Howard Hughes Medical Institute, Department of Cellular and Molecular Pharmacology, University of California, San Francisco, San Francisco, California 94158, United States.
J Am Chem Soc. 2012 Dec 19;134(50):20214-7. doi: 10.1021/ja310659j. Epub 2012 Dec 4.
Src-family tyrosine kinases play pivotal roles in human physiology and disease, and several drugs that target members of this family are in clinical use. None of these drugs appear to discriminate among closely related kinases. However, assessing their selectivity toward endogenous kinases in living cells remains a significant challenge. Here, we report the design of two Src-directed chemical probes, each consisting of a nucleoside scaffold with a 5'-electrophile. A 5'-fluorosulfonylbenzoate (1) reacts with the conserved catalytic lysine (Lys295) and shows little discrimination among related kinases. By contrast, a 5'-vinylsulfonate (2) reacts with a poorly conserved, proximal cysteine (Cys277) found in three Src-family and six unrelated kinases. Both 1 and 2 bear an alkyne tag and efficiently label their respective endogenous kinase targets in intact cells. Using 1 as a competitive probe, we determined the extent to which ponatinib, a clinical Bcr-Abl inhibitor, targets Src-family kinases. Remarkably, while ponatinib had little effect on endogenous Fyn or Src, it potently blocked the critical T-cell kinase, Lck. Probes 1 and 2 thus enable competitive profiling versus distinct kinase subsets in living cells.

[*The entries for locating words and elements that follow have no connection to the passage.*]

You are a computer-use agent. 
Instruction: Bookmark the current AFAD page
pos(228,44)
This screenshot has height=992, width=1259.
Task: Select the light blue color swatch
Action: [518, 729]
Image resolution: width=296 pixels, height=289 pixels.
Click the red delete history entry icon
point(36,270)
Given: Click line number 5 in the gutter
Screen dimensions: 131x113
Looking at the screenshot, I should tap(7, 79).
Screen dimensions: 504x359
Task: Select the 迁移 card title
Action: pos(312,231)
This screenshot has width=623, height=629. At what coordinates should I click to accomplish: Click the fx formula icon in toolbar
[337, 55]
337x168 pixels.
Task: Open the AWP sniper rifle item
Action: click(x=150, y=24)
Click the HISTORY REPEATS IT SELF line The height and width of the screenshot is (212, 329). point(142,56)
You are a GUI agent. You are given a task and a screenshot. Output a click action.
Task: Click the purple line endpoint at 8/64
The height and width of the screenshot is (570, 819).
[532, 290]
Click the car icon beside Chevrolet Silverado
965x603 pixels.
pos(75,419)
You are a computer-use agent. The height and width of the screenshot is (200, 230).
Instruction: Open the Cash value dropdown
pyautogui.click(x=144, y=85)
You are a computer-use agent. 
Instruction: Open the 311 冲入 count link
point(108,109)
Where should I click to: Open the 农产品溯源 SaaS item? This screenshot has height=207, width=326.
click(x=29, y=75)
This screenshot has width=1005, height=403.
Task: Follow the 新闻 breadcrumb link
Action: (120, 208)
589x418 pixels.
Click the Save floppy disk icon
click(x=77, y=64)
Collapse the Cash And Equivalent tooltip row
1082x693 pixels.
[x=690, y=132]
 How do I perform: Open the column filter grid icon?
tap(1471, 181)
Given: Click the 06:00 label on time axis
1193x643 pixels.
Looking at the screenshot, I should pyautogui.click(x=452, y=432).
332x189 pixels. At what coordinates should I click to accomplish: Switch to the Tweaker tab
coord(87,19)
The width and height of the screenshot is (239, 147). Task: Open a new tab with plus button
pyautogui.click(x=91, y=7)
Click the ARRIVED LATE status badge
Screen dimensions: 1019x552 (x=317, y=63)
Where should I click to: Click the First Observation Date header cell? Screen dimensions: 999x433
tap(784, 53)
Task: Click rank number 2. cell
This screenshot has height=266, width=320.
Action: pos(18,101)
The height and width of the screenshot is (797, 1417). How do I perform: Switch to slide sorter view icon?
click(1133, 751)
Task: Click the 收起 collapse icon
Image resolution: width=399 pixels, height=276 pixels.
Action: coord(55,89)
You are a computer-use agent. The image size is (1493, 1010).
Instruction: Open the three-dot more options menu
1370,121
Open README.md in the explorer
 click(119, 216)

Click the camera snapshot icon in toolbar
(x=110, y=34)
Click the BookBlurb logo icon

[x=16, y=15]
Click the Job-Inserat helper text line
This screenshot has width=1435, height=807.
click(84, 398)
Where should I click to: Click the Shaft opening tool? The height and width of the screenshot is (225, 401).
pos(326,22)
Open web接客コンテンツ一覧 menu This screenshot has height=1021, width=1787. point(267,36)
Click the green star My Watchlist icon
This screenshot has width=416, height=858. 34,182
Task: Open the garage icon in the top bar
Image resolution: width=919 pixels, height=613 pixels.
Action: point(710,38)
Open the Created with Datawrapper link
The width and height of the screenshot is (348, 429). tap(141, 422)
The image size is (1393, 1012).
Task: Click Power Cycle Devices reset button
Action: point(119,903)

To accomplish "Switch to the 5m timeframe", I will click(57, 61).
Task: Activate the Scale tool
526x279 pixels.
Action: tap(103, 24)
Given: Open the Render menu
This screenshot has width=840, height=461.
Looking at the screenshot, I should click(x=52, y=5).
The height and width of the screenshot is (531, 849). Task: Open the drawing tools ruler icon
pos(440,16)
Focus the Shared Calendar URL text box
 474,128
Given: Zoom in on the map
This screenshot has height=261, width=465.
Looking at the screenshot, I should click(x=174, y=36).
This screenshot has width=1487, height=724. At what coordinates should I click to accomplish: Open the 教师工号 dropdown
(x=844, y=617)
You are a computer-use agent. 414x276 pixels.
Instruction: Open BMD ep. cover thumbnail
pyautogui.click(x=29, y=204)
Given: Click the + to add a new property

Src 家族酪氨酸激酶在人类生理和疾病中发挥着关键作用,几种针对该家族成员的药物已在临床应用。这些药物似乎都不能区分密切相关的激酶。然而,评估它们在活细胞中对内源性激酶的选择性仍然是一个重大挑战。在这里,我们报告了两种 Src 定向化学探针的设计,每个探针都由一个带有 5'-亲电体的核苷支架组成。5'-氟磺酰苯酯 (1) 与保守的催化赖氨酸 (Lys295) 反应,对相关激酶的选择性很小。相比之下,5'-乙烯砜 (2) 与三个 Src 家族和六个不相关激酶中发现的一个保守性差的近位半胱氨酸 (Cys277) 反应。1 和 2 都带有炔基标记,并在完整细胞中有效地标记其各自的内源性激酶靶标。我们使用 1 作为竞争性探针,确定了临床 Bcr-Abl 抑制剂 ponatinib 靶向 Src 家族激酶的程度。值得注意的是,虽然 ponatinib 对内源性 Fyn 或 Src 几乎没有影响,但它强烈抑制了关键的 T 细胞激酶 Lck。探针 1 和 2 因此能够在活细胞中针对不同的激酶亚群进行竞争性分析。